Re: [RFC PATCH] mm: support large folio numa balancing

From: Baolin Wang
Date: Tue Nov 14 2023 - 05:53:53 EST




On 11/13/2023 10:49 PM, David Hildenbrand wrote:
On 13.11.23 13:59, Baolin Wang wrote:


On 11/13/2023 6:53 PM, David Hildenbrand wrote:
On 13.11.23 11:45, Baolin Wang wrote:
Currently, the file pages already support large folio, and supporting for
anonymous pages is also under discussion[1]. Moreover, the numa balancing
code are converted to use a folio by previous thread[2], and the
migrate_pages
function also already supports the large folio migration.

So now I did not see any reason to continue restricting NUMA balancing
for
large folio.

I recall John wanted to look into that. CCing him.

I'll note that the "head page mapcount" heuristic to detect sharers will
now strike on the PTE path and make us believe that a large folios is
exclusive, although it isn't.

As spelled out in the commit you are referencing:

commit 6695cf68b15c215d33b8add64c33e01e3cbe236c
Author: Kefeng Wang <wangkefeng.wang@xxxxxxxxxx>
Date:   Thu Sep 21 15:44:14 2023 +0800

      mm: memory: use a folio in do_numa_page()
      Numa balancing only try to migrate non-compound page in
do_numa_page(),
      use a folio in it to save several compound_head calls, note we use
      folio_estimated_sharers(), it is enough to check the folio sharers
since
      only normal page is handled, if large folio numa balancing is
supported, a
      precise folio sharers check would be used, no functional change
intended.

Thanks for pointing out the part I missed.

I saw the migrate_pages() syscall is also using
folio_estimated_sharers() to check if the folio is shared, and I wonder
it will bring about any significant issues?

It's now used all over the place, in some places for making manual decisions (e.g., MADV_PAGEOUT works although it shouldn't) and more and more automatic places (e.g., the system ends up migrating a folio although it shouldn't). The nasty thing about it is that it doesn't give you "certainly exclusive" vs. "maybe shared" but "maybe exclusive" vs. "certainly shared".
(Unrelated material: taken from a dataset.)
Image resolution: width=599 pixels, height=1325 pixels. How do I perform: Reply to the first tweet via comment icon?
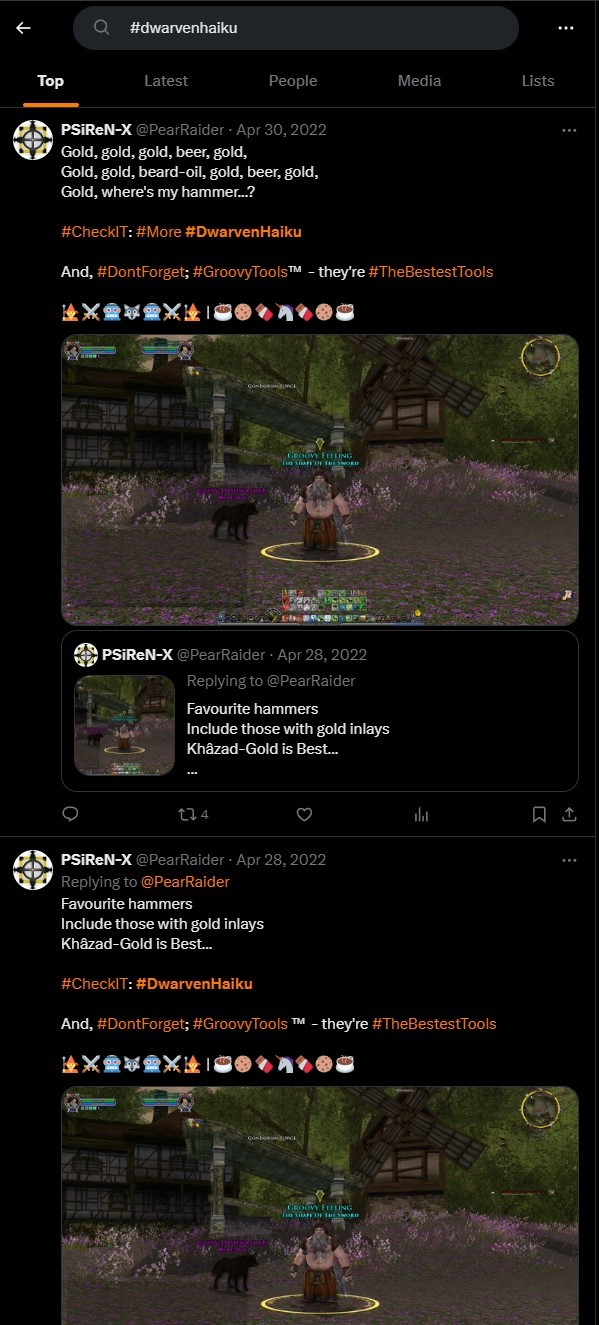pyautogui.click(x=70, y=814)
IIUC, the side effect could be that we migrate folios because we assume they are exclusive even though they are actually shared. Right now, it's sufficient to not have the first page of the folio mapped anymore for that to happen.

Yes.

Anyhow, it's worth mentioning that in the commit message as long as we have no better solution for that. For many cases it might be just tolerable.

Agree. The 'maybe shared' folio may affect the numa group statistics, which is used to accumulate the numa faults in one group to choose a prefered node for the tasks. For this case, it may be tolerable too, but I have no performance numbers now. Let me think about it.

I'll send WIP patches for one approach that can improve the situation
soonish.

Great. Look forward to seeing this:)

I'm still trying to evaluate the performance hit of the additional tracking ... turns out there is no such thing as free food ;)

Make sense.